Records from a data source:

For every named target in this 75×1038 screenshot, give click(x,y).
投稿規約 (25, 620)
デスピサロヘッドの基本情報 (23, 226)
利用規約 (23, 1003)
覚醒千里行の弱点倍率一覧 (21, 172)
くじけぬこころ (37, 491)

REQUIREMENT:
Copy every one of the records above word for word, keeping each line as it appears.

RESULT FOR THIS TASK:
For every named target in this 75×1038 screenshot, give click(x,y).
投稿規約 (25, 620)
デスピサロヘッドの基本情報 (23, 226)
利用規約 (23, 1003)
覚醒千里行の弱点倍率一覧 (21, 172)
くじけぬこころ (37, 491)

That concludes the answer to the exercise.